Feb 21, 2023

What are the Rules?

Figure 1. OpenArt community
 For the past month (start here), I've been experimenting a cloud-based CLIP-guided image generating system (WOMBO Dream) as a tool for helping me make illustrations for my science fiction stories. Here in this blog post, I'm going to get serious about trying to discover the rules for making good text prompts!

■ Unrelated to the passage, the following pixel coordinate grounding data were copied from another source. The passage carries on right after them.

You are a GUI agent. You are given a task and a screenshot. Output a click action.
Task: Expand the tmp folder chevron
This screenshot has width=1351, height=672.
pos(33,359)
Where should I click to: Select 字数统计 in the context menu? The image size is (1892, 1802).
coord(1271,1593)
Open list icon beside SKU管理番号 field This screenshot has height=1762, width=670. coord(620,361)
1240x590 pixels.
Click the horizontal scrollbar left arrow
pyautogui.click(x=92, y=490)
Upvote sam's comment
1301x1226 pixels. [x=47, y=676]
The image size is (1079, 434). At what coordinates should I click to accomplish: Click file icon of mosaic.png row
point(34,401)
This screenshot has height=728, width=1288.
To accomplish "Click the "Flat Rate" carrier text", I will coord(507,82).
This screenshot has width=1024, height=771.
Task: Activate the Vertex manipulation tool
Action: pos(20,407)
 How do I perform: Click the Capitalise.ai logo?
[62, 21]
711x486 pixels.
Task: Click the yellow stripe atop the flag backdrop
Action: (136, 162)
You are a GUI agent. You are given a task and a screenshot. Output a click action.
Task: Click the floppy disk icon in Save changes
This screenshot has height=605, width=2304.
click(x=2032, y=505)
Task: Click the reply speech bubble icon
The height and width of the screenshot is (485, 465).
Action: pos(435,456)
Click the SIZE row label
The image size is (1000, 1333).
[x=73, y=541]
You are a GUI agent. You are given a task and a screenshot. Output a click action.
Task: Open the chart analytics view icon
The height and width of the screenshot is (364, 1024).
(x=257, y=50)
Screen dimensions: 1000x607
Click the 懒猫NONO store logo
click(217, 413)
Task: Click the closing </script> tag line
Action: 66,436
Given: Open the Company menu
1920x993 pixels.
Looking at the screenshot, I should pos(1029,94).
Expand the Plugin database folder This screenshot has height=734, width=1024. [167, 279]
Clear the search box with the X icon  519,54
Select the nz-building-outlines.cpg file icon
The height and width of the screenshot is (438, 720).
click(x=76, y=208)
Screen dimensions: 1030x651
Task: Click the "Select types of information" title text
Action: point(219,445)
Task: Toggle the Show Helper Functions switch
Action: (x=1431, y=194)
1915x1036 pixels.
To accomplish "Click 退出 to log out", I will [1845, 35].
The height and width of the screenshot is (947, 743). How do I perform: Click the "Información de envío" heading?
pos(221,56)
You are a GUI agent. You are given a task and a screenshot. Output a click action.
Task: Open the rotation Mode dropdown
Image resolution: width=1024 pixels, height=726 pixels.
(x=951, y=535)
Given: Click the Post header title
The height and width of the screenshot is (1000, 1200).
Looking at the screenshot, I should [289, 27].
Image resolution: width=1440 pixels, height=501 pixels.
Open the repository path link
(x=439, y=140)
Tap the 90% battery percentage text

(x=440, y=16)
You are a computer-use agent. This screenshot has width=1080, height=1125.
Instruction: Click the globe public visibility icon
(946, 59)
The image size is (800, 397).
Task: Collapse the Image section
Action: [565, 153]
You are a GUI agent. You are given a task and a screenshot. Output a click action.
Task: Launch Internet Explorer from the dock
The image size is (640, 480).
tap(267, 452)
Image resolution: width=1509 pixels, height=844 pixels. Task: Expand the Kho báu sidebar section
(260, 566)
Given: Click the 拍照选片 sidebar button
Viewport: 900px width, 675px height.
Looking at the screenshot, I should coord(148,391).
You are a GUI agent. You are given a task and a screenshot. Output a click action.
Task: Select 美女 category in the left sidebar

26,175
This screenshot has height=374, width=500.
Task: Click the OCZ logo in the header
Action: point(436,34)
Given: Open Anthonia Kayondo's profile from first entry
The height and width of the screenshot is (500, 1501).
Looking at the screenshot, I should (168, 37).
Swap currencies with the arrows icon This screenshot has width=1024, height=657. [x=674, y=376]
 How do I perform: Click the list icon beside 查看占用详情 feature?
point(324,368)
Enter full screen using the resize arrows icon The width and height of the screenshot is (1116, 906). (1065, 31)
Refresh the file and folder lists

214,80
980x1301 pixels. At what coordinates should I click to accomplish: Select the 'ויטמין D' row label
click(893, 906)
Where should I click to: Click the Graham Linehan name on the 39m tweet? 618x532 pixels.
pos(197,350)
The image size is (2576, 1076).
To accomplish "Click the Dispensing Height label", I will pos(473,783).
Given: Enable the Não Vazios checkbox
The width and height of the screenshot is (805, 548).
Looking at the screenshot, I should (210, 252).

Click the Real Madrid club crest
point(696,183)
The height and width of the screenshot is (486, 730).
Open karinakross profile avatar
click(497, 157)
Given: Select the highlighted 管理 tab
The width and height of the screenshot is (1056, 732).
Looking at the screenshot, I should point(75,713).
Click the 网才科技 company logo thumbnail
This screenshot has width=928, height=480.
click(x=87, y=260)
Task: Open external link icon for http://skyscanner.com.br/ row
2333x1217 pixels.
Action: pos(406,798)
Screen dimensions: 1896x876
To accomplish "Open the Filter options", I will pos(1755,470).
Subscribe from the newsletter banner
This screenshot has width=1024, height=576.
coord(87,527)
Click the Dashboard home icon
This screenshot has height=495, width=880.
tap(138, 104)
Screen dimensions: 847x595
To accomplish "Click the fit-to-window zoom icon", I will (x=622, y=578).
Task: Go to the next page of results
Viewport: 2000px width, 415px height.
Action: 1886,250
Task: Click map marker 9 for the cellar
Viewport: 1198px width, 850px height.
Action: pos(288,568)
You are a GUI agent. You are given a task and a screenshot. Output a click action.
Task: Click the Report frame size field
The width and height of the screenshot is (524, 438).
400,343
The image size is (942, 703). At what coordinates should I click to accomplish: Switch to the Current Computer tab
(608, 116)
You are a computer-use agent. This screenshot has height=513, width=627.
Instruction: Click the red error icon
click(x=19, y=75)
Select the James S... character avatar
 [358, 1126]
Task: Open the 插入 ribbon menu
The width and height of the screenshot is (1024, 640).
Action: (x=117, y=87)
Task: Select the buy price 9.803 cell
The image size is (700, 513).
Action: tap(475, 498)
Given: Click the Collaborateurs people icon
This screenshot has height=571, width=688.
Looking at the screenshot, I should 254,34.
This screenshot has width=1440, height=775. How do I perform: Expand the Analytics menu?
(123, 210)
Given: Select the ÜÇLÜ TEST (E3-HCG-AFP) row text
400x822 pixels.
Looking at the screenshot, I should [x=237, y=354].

The image to the right was generated with this text prompt: "This prompt book is brought to you by OpenArt, a platform and community dedicated to AI-native content and written by members from the community". The WOMBO Dream training set of images seems to have been very rich in absurd robot images. I've learned that a request for an image depicting a space alien is likely to result in something like Figure 1. Also, some WOMBO Dream-generated images randomly include text. What if I want to remove that text?

image source
 Inpainting. My first goal was to find the secret of AI-based "inpainting"; the removal/correction of specific parts of images. The interface for the OpenArt Stable Diffusion cloud-based system (image to the left) explicitly includes a "Negative Prompt" field. 

image processing
I tried to get the OpenArt Stable Diffusion software to selectively remove the words (text) from Figure 1

Sadly, as seems to be the industry standard, there are no instructions for how to use the "Negative Prompt" feature.

Figure 2. inpainting fail

 Figure 2 shows the image that I got when I tried to alter the image shown above in Figure 1. Clearly, I need help in figuring out how to efficiently modify AI-generated images either by means of a "Negative Prompt" or by "inpainting".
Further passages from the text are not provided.